The sciatic nerve runs down the back of both of your legs, all the way to the foot. Of all the body’s nerves, it is both the longest and the widest, which explains why when it is irritated, the sensation is so overwhelming. It is responsible for all of the feelings you have in the back of your thighs, the soles of your feet and parts of your lower legs, and when it is compressed or irritated, you become aware of it immediately. The compression does more than interrupt your ability to feel: it also inflames the nerve path, causing the unmistakable, unique sensation.
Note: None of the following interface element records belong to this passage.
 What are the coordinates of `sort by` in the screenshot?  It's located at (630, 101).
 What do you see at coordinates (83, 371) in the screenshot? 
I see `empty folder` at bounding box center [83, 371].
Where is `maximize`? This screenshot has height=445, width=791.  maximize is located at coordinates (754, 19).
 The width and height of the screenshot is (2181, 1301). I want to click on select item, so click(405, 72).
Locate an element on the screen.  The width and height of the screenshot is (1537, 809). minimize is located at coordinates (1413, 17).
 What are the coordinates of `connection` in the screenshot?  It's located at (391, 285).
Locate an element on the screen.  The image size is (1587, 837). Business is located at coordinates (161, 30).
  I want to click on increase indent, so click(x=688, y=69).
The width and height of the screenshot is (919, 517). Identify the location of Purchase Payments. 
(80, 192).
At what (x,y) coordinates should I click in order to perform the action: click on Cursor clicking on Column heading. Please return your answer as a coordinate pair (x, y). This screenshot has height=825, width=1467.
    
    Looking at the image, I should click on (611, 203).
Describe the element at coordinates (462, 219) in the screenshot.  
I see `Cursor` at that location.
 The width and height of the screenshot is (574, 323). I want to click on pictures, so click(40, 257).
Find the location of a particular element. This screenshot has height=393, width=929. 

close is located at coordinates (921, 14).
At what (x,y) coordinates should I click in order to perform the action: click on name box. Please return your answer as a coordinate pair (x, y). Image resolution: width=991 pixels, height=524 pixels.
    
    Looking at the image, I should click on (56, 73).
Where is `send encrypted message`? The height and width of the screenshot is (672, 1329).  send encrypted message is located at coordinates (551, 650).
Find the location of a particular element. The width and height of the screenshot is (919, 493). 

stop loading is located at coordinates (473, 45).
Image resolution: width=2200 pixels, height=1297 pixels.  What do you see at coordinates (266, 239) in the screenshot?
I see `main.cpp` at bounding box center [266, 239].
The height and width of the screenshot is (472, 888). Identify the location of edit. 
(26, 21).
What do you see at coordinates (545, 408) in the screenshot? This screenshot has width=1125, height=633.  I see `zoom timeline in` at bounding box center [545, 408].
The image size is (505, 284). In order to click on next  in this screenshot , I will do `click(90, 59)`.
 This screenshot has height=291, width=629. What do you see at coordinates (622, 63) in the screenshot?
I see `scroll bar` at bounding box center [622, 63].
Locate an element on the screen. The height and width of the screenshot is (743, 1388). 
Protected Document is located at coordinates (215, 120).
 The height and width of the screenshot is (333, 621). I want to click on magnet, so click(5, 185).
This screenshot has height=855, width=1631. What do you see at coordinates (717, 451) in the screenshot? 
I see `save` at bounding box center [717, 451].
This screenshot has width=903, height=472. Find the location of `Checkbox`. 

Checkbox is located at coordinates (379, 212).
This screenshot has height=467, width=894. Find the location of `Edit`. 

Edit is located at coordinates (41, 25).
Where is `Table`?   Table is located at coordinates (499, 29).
There can be many things that compress or irritate the nerve. Women who are pregnant can suffer sciatica as their internal organs press downwards on the nerve, but the most common reason for sciatica is a herniated disc or bone spur growing from the spine. Sciatica can also be a result of spinal stenosis, which is defined as the narrowing of the spinal cord area that puts pressure on the spinal cord, as well as the nerves.

Sciatica can appear once and then never again, or it can become a recurring problem. If it happens on a regular basis for more than a week, it’s time to seek help from our lumbar spine specialty practice in New Jersey. At our practice, we’ll conduct a comprehensive physical exam, including questions about your symptoms and when they appeared. We often order diagnostic tests to determine what is causing your sciatic nerve irritation and to guide us in the development of the best treatment plan for your specific situation.

Your treatment is likely to be different based upon whether your pain is caused by a herniated disc, a bone spur or spinal stenosis, but in almost all cases we begin with a conservative treatment approach that includes rest, over-the-counter nonsteroidal anti-inflammatory medications, the use of ice or heat treatments, and gentle stretches. Sciatica often responds well to these treatments, though some patients require more intrusive measures such as steroid injections to calm highly inflamed nerves.

Some patients benefit from physical therapy, which will provide you with exercises that you can use immediately and in the future to help strengthen your muscles and increase your flexibility.

In the most extreme cases, prescription pain killers may be appropriate for a short period of time, and if we diagnose your sciatica as resulting from a specific condition in your spine, we may prescribe minimally invasive spinal surgery to correct whatever is irritating or compressing your sciatic nerve.